It seems like the implications are always where the controversy starts. If propitiation is the sum total of being saved then is that implying that repentance and faith are unnecessary? And then someone will chime in and say no, repentance and faith are all that is necessary and God forgives based on simple faith and repentance and then quote verses that seem to indicate that this is true (at least on our part). And from those "implications" they begin to chip away at the atonement as being central to our salvation because after all, God only and always forgives those who ask for it period. Therefore the atonement must be to illustrate something, either an attitude of God towards us , our sin, or how we should love and obey, rather than actually accomplish something.
Then others say no, God is propitiated towards all men now and can be just and still justify sinners, but only those who come to him in faith, both in the atoning work of Christ and also his divinity and Lordship.

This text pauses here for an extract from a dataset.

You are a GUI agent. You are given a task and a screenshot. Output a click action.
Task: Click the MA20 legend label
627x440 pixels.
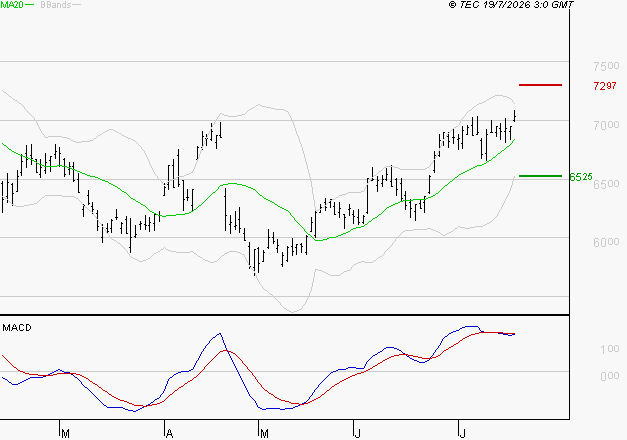coord(12,4)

And then others say yes but the implications of the timeline show that the one's who are to repent and believe are known before they are even born and since it makes no sense for those who have their sins propitiated to still be lost then the implication would be that the ones who have their sins propitiated are the same ones who eventually repent and believe and since there are no exceptions to this they must comprise a group we will call "the elect". And for this to really occur with any degree of precision there must be a high degree of determinism in operation on God's part.
And then others say that if that is true then the interactions between God and men recorded in scripture, as well as the warnings, must by implication of the above be fake in that the actions and responses of men are already determined to every degree. Then others point out that no, the interactions mentioned above indicate that God has created us "in time" and somehow, what is occurring is that our truly free actions fit in with God's sovereign plan both for our salvation and for world events. And then we can move on to the implications of whether it's possible even for a totally free will to exist with precise determinism by God and indeed, even if this determinism is true, does it not imply that if God looks ahead and "sees" the future somehow, is he not modifying his own plans based on foreseen contingent actions by men and therefore is not really determining the future since he is acting by implication, in response to men's actions?
And of course, back to propitiation, does the word itself not imply that it could remove the wrath of God without directly putting our sins on Jesus instead of us (even though scripture clearly states that Jesus bore our sins in his own body on the cross) which even the most skeptical person in the world has to admit implies "substitution" and even if they won't accept that implication, still must admit the scripture it there. And then of course we come back to the question of whether if Jesus really bore the sins of someone and all that implies, does God now helplessly wait for his sovereign response to God - even after Jesus went through all that without first consulting the same sovereign individual?